Вот, наконец, приезжает Болеслава из Литвы, я радостно улыбаюсь ей, зная, что обо всем было договорено заранее и что товар по ее заказу исправно поступал к нам на склад, а мне рабочие вдруг отвечают, что заказанный ею товар уже продан. Им ведь без разницы, кому продавать, лишь бы получить прибыль. Болеслава, которая раньше приезжала с партнером, зная о предварительном заказе, на этот раз специально приехала одна. Явно не ожидая такой подлости, она была совершенно убита, ведь ей таким образом сорвали отнюдь не копеечную поездку. Вот тут я рассвирепел. Я высказал хозяину все, что я думаю о нем и о его бизнесе. Сказал, что если они будут так делать, то я вообще с ними работать не буду. Ребята, притихнув, молча, слушали мою гневную отповедь, весь наш торговый закуток был шокирован таким поведением наемного переводчика, но меня прорвало. Я пытался объяснить бестолковым китайцам, которые свою сиюминутную выгоду, конечно, получили, но явно теряли крупного клиента. Хозяин Лян пытался извиняться и старался набрать за несколько дней хоть какое-то количество необходимых кофт, но всего заказа набрать уже было невозможно. Мальчишки-рабочие потом еще долго со смехом вспоминали о моем возмущении, но мне было совсем не до смеха, ведь люди верили моим словам, а я бросать слова на ветер не привык. Мой, русский, менталитет сильно отличался от китайского.

После этого разговора некоторое время китайцы четко выполняли полученные мною по телефону заказы. Перед своим приездом в Пекин торговцы из Москвы тоже стали звонить мне в общежитие, чтобы заказать определенную партию. В этом было значительное усовершенствование работы, поскольку в этом случае они могли не покупать все подряд, а заказать определенные модели по своему усмотрению, в зависимости от конъюнктуры своего рынка. Их заказы я передавал хозяевам, но те никак не могли понять обязательности исполнения таких заказов: то не обеспечат нужный цвет, то не обеспечат нужные модели. Попытки объяснить им ситуацию стали вызывать негативную ответную реакцию. Хозяин Лян даже вспылил, после моего очередного возмущения:

– Наш товар, что хотим, то и делаем, кому хотим, тому и продаем. А если ваши клиенты не приедут, что мы будем делать?

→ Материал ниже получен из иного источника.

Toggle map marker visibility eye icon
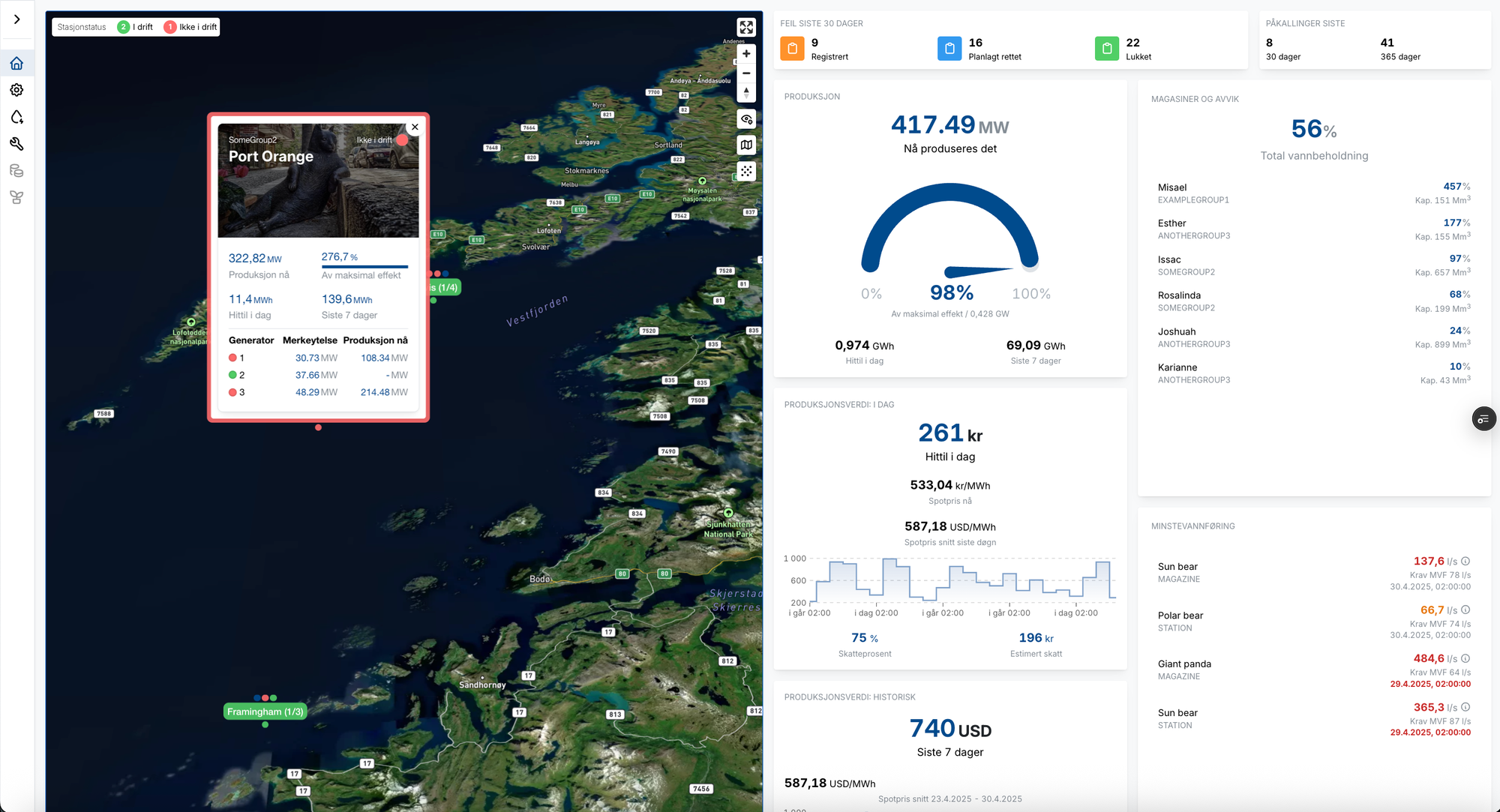The image size is (1500, 812). [x=746, y=119]

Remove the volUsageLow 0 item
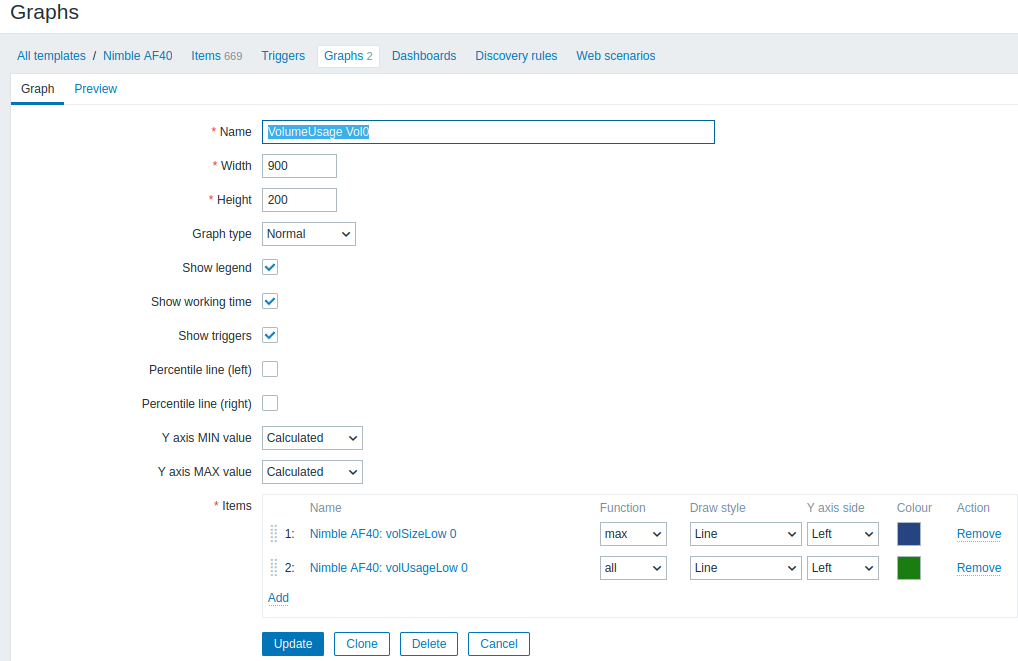(x=978, y=568)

Трудно было что-либо ответить на это, тем более, что такие примеры тоже были, но, как правило, с заказами небольших клиентов, а китайцы боялись, что такое затоваривание может произойти и с большей партией. А вот наши конкуренты из Тяньцзиня этого не испугались и в дальнейшем вышли на весьма высокий уровень продаж такого же товара, открыли сеть магазинов и стали основными поставщиками на рынке, отобрав часть покупателей и у нас.

12. Встреча Нового года.

В настоящее время в Китае получается такое растянутое празднование Нового года, который начинается от католического Рождества, проходит через всемирный Новый год и православное Рождество аж до праздника Весны, который является китайским Новым годом. То есть фактически праздники перманентно длятся чуть ли не два месяца. Это, конечно, не означает, что никто не работает, выходных, суть праздничных дней, совсем немного, только один день на Новый год и неделя на Праздник Весны, но все равно в воздухе в течение двух месяцев царит праздничная атмосфера: кто-то уже празднует, кто-то только начинает, кто-то готовится к отъезду на родину, кто-то уже уезжает, кто-то уже приезжает.

Было очень неожиданным для меня такое трогательное внимание к католическому Рождеству в, якобы, коммунистическом Китае. Задолго до этого праздника все улицы, деревья, магазины украсились наряженными елками, Санта-Клаусами всех видов и сортов, рождественской атрибутикой и активной общественной деятельностью с явным подражанием Западу. На 25 декабря даже в нашем Шаоюане был организован праздничный обед, на который всем иностранным учащимся были выданы билеты по 6 юаней (чуть меньше доллара по курсу того времени – А.Ш.) для получения бесплатного питания. Посреди зала стоял украшенный под елку кипарис в кадке и огромный торт. Художественная программа была подготовлена группой студентов из католических стран (в основном, как ни странно, южные корейцы и негры из Африки), которые исполнили несколько рождественских песен на английском языке, а публика в это время усиленно поглощала овсяно-гороховую похлебку как символ всеобщего христианского единения людей всех стран, всех конфессий и всех сословий. Правда, после этого всем на наш билет выдали приличную куриную ногу с жареным картофелем и другие деликатесы. В конце ужина все получили по куску торта.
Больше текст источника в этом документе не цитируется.